*Exercise material:*
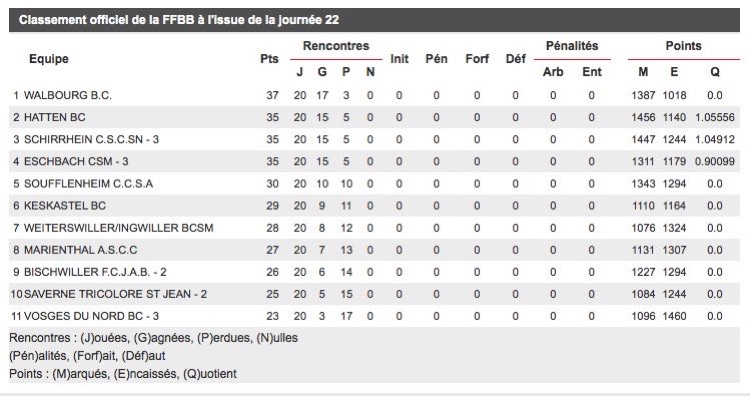Click the KESKASTEL BC row
The image size is (750, 396).
point(374,206)
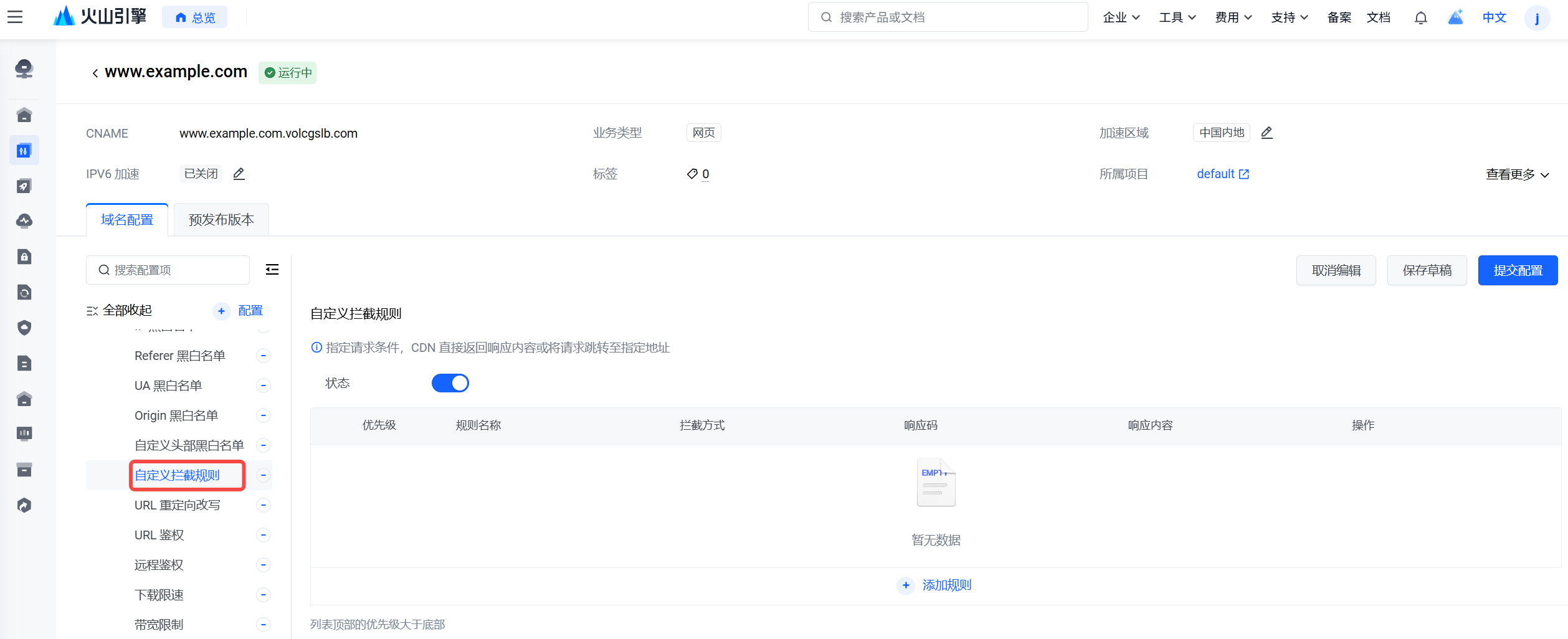Click the 搜索配置项 search field

click(x=168, y=270)
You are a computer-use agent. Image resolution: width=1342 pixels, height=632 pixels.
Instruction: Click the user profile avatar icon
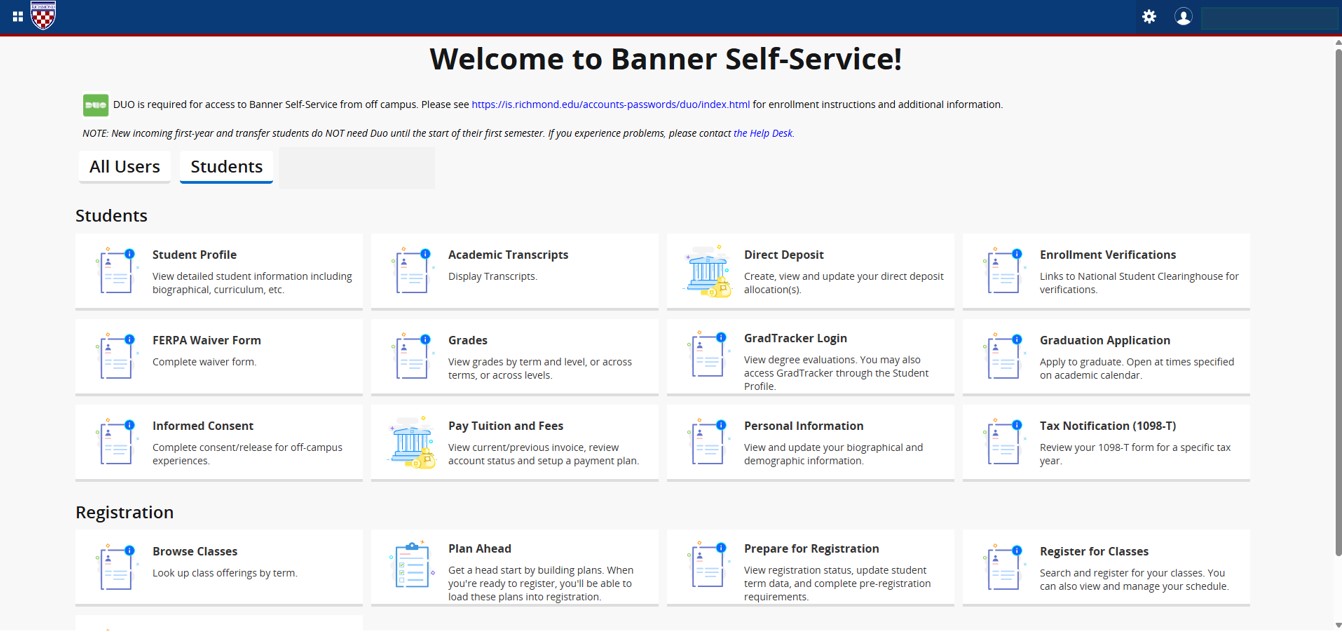1183,16
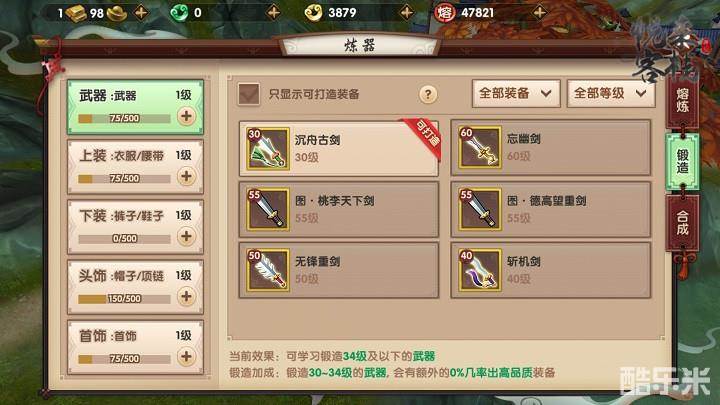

*Your instructions:* Return only the lines from the one that contains "Instruction: Click the" through the closing line of the data, inclusive, reproduced exactly and with every picture left out.

*Solution to the problem:*
Instruction: Click the user profile avatar icon
1183,16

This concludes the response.